◆ **What is required**: Lines from the top of the entries through the line that has "Task: Click step" must be duplicated exactly, and no others.

################

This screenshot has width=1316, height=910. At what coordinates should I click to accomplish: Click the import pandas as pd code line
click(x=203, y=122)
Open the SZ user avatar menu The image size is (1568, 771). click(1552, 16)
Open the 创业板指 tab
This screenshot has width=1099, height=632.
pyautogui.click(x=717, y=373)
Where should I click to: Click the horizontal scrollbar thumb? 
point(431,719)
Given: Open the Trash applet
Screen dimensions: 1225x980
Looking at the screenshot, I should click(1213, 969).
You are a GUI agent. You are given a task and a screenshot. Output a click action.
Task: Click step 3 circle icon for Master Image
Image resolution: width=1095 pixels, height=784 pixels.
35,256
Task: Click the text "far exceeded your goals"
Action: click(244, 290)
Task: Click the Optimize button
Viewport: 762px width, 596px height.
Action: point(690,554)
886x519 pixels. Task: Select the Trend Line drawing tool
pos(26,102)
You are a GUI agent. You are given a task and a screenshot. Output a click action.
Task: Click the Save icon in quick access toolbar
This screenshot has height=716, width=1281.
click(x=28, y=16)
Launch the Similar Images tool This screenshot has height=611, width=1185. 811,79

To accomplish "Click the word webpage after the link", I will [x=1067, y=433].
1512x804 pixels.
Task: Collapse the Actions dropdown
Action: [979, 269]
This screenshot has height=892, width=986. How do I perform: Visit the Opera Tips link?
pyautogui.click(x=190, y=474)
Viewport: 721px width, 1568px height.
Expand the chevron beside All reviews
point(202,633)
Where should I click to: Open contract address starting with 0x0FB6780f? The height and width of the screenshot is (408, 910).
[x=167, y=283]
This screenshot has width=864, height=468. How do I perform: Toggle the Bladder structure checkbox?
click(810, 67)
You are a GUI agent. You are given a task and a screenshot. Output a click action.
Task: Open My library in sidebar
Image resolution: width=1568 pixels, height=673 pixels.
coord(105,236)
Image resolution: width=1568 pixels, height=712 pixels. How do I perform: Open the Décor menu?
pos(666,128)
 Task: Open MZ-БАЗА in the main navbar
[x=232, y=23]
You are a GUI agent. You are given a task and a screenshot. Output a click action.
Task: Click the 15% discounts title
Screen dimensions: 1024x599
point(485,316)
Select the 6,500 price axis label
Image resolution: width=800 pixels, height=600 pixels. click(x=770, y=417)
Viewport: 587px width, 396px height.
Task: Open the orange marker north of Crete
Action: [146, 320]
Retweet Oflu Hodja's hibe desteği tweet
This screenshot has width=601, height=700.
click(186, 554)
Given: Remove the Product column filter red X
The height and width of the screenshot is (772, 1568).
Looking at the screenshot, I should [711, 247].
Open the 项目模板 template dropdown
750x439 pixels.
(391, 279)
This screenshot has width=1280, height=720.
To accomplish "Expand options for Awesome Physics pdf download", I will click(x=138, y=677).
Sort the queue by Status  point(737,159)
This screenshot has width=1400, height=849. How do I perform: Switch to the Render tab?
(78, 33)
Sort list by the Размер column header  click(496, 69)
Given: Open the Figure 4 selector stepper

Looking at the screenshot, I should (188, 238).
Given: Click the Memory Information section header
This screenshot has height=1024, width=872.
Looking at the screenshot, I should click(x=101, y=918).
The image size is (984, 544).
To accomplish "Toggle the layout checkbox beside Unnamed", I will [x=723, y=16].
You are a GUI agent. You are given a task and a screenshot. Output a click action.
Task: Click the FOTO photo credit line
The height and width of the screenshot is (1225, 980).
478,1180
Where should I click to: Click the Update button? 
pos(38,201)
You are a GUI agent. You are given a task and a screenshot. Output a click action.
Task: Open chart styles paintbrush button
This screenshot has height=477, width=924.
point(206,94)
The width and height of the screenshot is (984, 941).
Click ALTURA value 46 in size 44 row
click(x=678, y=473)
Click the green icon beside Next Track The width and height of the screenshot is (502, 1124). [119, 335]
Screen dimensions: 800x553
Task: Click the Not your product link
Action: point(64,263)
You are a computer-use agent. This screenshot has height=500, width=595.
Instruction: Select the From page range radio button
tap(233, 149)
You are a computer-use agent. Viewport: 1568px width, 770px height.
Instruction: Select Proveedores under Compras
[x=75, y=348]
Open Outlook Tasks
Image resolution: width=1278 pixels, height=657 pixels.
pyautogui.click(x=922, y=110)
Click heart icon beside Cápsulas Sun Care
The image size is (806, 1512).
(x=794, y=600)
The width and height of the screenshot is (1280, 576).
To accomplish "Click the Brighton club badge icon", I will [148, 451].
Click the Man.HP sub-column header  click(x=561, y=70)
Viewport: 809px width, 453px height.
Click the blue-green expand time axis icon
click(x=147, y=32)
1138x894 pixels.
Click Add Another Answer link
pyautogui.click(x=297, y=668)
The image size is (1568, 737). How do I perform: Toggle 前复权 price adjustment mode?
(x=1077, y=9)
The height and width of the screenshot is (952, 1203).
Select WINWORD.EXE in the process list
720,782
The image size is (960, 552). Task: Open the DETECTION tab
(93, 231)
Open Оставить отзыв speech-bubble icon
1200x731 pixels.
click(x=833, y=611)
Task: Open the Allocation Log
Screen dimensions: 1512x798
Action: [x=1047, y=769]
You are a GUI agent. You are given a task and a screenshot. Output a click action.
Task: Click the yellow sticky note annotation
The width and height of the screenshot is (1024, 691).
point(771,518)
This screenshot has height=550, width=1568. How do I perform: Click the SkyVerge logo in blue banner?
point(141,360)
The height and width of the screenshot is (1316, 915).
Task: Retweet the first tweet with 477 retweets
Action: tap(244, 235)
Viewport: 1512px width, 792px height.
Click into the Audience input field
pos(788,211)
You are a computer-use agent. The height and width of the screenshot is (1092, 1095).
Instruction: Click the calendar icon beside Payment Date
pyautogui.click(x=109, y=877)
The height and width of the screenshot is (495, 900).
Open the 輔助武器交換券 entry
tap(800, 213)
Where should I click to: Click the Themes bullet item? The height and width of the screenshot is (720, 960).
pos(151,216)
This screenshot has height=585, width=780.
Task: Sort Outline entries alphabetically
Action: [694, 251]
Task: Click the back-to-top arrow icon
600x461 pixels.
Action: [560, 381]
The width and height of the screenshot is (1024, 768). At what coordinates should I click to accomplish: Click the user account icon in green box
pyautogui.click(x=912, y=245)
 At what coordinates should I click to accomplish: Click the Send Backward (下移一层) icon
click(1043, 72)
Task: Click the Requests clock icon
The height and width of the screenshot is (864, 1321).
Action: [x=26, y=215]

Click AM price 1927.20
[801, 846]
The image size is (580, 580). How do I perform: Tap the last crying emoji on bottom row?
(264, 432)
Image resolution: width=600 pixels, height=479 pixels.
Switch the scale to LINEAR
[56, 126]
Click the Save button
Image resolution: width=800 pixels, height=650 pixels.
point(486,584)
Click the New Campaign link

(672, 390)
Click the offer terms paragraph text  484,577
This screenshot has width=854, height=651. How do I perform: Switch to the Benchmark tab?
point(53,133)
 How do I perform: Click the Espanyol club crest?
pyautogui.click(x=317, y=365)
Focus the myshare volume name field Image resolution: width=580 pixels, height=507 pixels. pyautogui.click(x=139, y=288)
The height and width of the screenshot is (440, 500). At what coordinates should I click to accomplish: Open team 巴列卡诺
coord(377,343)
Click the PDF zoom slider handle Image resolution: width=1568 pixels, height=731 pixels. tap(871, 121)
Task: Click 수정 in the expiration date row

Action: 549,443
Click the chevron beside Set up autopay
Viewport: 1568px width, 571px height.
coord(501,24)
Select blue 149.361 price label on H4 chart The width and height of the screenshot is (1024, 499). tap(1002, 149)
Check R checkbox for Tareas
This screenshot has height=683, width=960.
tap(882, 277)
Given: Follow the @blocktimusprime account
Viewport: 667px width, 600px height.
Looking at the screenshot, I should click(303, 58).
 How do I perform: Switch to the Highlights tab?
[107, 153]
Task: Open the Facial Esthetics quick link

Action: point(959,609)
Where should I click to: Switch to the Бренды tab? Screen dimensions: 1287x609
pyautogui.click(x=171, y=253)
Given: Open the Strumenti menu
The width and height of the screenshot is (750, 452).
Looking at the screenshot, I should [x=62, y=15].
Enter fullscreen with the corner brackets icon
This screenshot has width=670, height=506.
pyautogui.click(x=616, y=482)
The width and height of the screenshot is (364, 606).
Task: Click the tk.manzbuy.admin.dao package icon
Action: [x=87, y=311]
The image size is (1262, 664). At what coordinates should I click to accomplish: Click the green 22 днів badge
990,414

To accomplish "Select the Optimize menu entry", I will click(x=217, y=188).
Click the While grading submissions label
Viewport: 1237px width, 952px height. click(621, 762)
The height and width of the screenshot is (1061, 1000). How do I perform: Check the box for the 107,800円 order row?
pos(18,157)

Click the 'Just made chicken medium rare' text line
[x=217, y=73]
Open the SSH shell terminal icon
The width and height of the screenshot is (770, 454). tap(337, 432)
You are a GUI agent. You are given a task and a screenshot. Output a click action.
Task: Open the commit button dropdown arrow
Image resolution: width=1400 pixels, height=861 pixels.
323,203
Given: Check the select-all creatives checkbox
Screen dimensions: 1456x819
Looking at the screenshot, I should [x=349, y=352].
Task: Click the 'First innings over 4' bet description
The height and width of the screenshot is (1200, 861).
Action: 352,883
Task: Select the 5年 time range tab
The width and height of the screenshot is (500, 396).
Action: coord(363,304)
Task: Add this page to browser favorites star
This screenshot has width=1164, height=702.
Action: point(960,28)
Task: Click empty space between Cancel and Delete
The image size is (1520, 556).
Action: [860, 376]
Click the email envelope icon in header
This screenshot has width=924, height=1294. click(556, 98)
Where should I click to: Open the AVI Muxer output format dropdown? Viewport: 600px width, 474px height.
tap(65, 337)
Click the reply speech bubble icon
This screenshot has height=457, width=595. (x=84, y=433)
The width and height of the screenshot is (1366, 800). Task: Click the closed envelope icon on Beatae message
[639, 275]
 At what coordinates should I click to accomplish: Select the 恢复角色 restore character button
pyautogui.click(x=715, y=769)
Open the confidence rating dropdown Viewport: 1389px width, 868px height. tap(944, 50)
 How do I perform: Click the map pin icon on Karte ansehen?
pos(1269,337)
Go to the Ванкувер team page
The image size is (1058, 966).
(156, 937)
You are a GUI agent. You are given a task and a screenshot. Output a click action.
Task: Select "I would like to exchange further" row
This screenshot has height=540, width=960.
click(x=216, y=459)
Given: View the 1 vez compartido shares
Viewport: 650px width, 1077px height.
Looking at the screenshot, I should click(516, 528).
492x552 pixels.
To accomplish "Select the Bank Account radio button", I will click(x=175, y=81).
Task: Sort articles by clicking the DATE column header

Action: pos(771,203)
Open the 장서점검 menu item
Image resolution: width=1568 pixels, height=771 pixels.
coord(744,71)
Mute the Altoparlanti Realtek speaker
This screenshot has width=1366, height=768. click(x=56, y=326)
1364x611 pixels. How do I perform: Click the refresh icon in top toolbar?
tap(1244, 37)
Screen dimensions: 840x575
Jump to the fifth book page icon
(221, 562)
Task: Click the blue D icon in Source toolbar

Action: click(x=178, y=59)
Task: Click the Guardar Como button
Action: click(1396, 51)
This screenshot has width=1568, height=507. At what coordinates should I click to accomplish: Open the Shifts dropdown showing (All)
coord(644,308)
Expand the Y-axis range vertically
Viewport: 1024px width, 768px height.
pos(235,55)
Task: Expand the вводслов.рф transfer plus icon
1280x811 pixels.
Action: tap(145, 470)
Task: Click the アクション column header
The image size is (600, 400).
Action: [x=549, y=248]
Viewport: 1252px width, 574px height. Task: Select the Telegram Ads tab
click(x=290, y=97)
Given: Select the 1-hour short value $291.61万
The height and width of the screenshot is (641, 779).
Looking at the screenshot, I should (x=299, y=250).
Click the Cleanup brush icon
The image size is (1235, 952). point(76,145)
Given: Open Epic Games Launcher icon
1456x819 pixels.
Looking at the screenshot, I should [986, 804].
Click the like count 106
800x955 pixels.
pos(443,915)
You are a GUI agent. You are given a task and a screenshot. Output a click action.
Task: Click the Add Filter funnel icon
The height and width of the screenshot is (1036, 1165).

################

◆ **Result of this exercise**:
This screenshot has width=1316, height=910. At what coordinates should I click to accomplish: Click the import pandas as pd code line
click(x=203, y=122)
Open the SZ user avatar menu The image size is (1568, 771). click(1552, 16)
Open the 创业板指 tab
This screenshot has width=1099, height=632.
pyautogui.click(x=717, y=373)
Where should I click to: Click the horizontal scrollbar thumb? 
point(431,719)
Given: Open the Trash applet
Screen dimensions: 1225x980
Looking at the screenshot, I should click(1213, 969).
You are a GUI agent. You are given a task and a screenshot. Output a click action.
Task: Click step 3 circle icon for Master Image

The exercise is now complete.